Even two vehicles of the same make will be different due to differences in operating conditions.

An ICE engine, especially gasoline powered ones, operate with widely varying levels of efficiency. Lets think of a car in 4th gear at 50mph with 15% throttle applied. Now imagine climbing a steep hill. The car can stay in 4th gear and climb the hill with 65% throttle, or downshift to 3rd and climb the hill with 45% throttle. Speed alone doesn't determine fuel efficiency. Intake vacuum (or boost in certain applications) determines fuel efficiency.

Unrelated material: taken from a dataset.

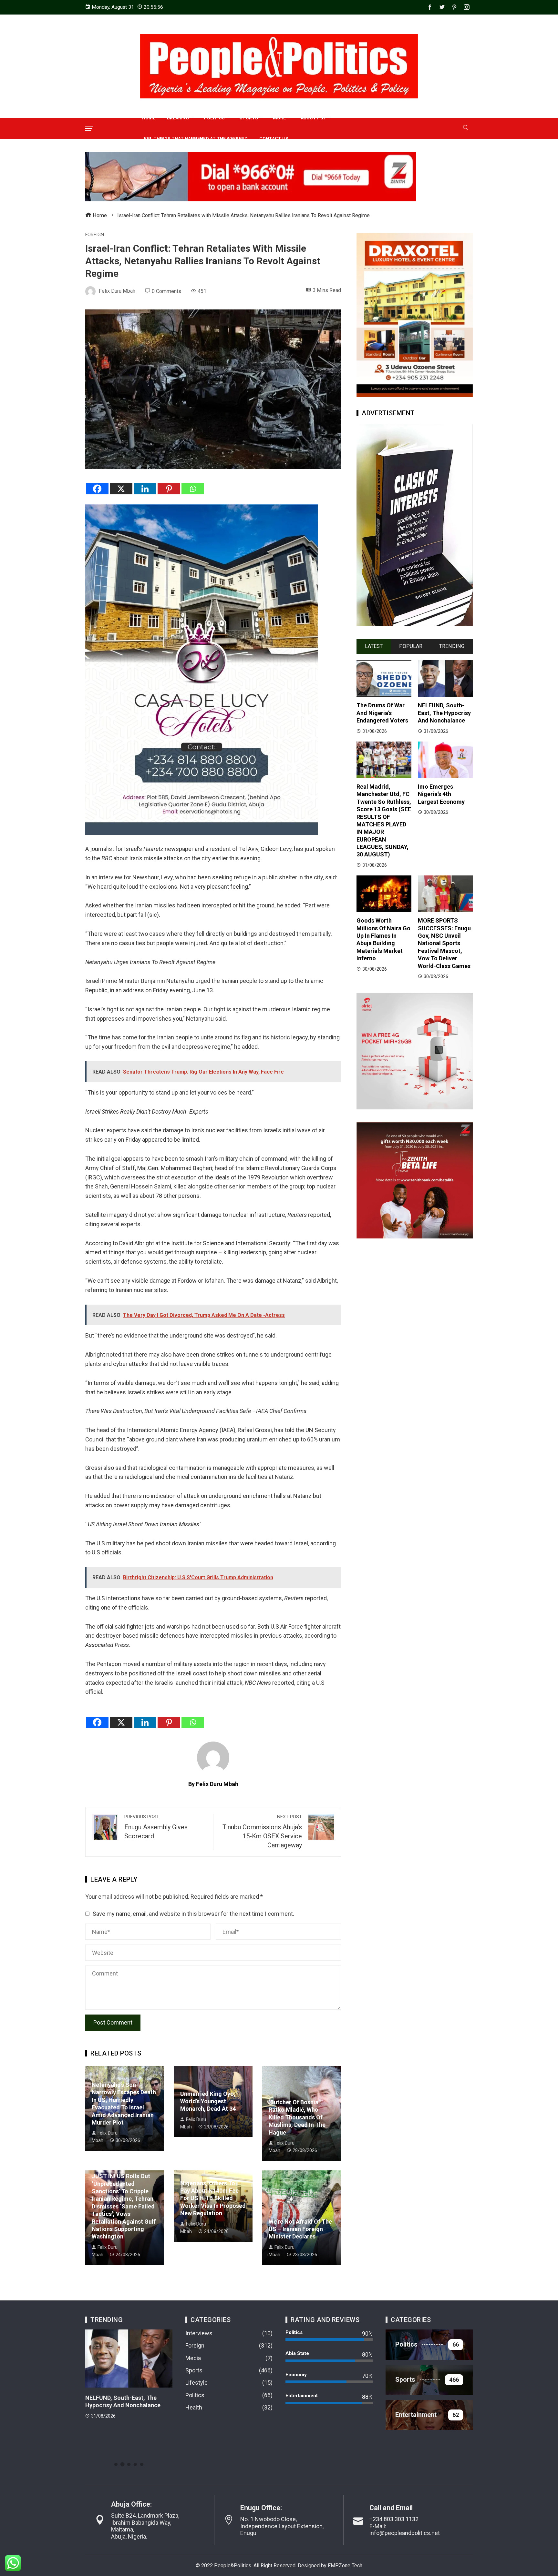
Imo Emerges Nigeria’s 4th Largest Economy (441, 794)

The trick is to try to go as fast as you can while consuming the least amount of fuel. There is nothing "efficient" about driving a 250hp, 3.0L V6 at 20mph.

Every vehicle has a different efficiency curve. I was into hyper milling for awhile and the vehicle I drove had a sweet spot at 62mph.
I’ve heard this many times, but I’ve never actually seen it cited.
It's the reason why vehicles have a separate "city" and a "highway" fuel economy rating, since the former takes into account the expected stopping and starting you do in city traffic which you would not on an uncongested highway. It also makes intuitive sense if you understand physics: in a non-hybrid ICE vehicle, you impart energy from the engine into the wheels to accelerate the vehicle and you impart energy from the wheels into the brakes to decelerate, effectively wasting the original energy from the engine as heat. In hybrids and EVs some of that energy can be recovered by using the motor as a generator to recapture it in a useful form.
It's just basic newtonian physics, it takes energy to start and stop moving and a lot less to keep doing what you are doing.
Wouldn't it be more-so that with ICE vehicles you loose 100% of the kinetic energy as heat when stopping. With an EV you convert a portion back to the battery packs with regenerative breaking.
Correct, though many times costs are not just fuel - total ROI includes service cost, availability of replacement parts, insurance costs, etc - a NG car could cost more in fuel and still be cheaper for effectively forever depending on how the books land.
Here's a couple of good ones

- https://sci-hub.se/https://doi.org/10.4271/2017-01-9379.

- https://sci-hub.se/https://doi.org/10.4271/2013-01-1113

You'll want the second just to compare different speeds. Nice pretty graph to follow.

Not trying to be rude, but it's because it's intro Physics (F=m*a, with F coming from fuel, battery, or brakes), with an understanding that the process that generated that force has an efficiency that's less than 100%, mixed with a dash of intro Calculus (integral of force).
Respectfully, intro physics mentions nothing about ICE operating most efficiently at 50 MPH.
Unsure why USPS wouldn't look up to another company that is all based on logistics and delivery. If Pepsico is already buying Tesla Semi trucks af of last Q of '21 [1] then they clearly did the homework and decided electric trucks makes more economical sense than other means. After all, Pepsico as a publicly traded company, is all about squeezing the last cent out of the cost of freight.

https://www.cnbc.com/2021/11/08/pepsico-ceo-says-he-expects-...

I'm all for electrifying most of the USPS fleet but I don't know that a Tesla Semi running regional highway routes is a good reference point.